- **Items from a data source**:

────

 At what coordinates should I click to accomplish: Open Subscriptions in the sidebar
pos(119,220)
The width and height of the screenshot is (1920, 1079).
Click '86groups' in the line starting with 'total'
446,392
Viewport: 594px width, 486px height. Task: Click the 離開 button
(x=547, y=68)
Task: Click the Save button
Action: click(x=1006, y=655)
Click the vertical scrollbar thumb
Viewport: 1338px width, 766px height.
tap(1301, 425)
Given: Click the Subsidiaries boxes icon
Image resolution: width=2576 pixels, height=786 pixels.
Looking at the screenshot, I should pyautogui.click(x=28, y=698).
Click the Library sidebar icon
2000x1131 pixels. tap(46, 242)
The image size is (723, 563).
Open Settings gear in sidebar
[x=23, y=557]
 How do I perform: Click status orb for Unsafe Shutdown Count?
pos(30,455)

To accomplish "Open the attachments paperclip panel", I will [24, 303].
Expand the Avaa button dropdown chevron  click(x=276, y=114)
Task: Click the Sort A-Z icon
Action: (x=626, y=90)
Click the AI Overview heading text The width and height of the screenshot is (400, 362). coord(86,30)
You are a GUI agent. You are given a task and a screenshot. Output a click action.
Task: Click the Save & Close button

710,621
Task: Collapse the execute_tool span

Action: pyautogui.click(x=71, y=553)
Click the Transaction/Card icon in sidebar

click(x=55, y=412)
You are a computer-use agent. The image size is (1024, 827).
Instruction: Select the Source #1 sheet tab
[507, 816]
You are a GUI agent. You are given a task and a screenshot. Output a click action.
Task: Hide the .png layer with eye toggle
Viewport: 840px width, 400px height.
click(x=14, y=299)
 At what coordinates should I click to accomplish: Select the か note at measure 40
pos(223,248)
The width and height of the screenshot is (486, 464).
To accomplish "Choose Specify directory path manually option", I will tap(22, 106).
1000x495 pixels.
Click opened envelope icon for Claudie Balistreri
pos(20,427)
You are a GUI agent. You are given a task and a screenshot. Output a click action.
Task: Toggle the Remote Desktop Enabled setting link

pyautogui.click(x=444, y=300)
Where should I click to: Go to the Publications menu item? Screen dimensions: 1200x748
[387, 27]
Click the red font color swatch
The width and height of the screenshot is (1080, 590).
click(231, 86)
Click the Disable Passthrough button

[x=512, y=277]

────

The expected output is an exact copy of all the records above.

- **Answer below**:
 At what coordinates should I click to accomplish: Open Subscriptions in the sidebar
pos(119,220)
The width and height of the screenshot is (1920, 1079).
Click '86groups' in the line starting with 'total'
446,392
Viewport: 594px width, 486px height. Task: Click the 離開 button
(x=547, y=68)
Task: Click the Save button
Action: click(x=1006, y=655)
Click the vertical scrollbar thumb
Viewport: 1338px width, 766px height.
tap(1301, 425)
Given: Click the Subsidiaries boxes icon
Image resolution: width=2576 pixels, height=786 pixels.
Looking at the screenshot, I should pyautogui.click(x=28, y=698).
Click the Library sidebar icon
2000x1131 pixels. tap(46, 242)
The image size is (723, 563).
Open Settings gear in sidebar
[x=23, y=557]
 How do I perform: Click status orb for Unsafe Shutdown Count?
pos(30,455)

To accomplish "Open the attachments paperclip panel", I will [24, 303].
Expand the Avaa button dropdown chevron  click(x=276, y=114)
Task: Click the Sort A-Z icon
Action: (x=626, y=90)
Click the AI Overview heading text The width and height of the screenshot is (400, 362). coord(86,30)
You are a GUI agent. You are given a task and a screenshot. Output a click action.
Task: Click the Save & Close button

710,621
Task: Collapse the execute_tool span

Action: pyautogui.click(x=71, y=553)
Click the Transaction/Card icon in sidebar

click(x=55, y=412)
You are a computer-use agent. The image size is (1024, 827).
Instruction: Select the Source #1 sheet tab
[507, 816]
You are a GUI agent. You are given a task and a screenshot. Output a click action.
Task: Hide the .png layer with eye toggle
Viewport: 840px width, 400px height.
click(x=14, y=299)
 At what coordinates should I click to accomplish: Select the か note at measure 40
pos(223,248)
The width and height of the screenshot is (486, 464).
To accomplish "Choose Specify directory path manually option", I will tap(22, 106).
1000x495 pixels.
Click opened envelope icon for Claudie Balistreri
pos(20,427)
You are a GUI agent. You are given a task and a screenshot. Output a click action.
Task: Toggle the Remote Desktop Enabled setting link

pyautogui.click(x=444, y=300)
Where should I click to: Go to the Publications menu item? Screen dimensions: 1200x748
[387, 27]
Click the red font color swatch
The width and height of the screenshot is (1080, 590).
click(231, 86)
Click the Disable Passthrough button

[x=512, y=277]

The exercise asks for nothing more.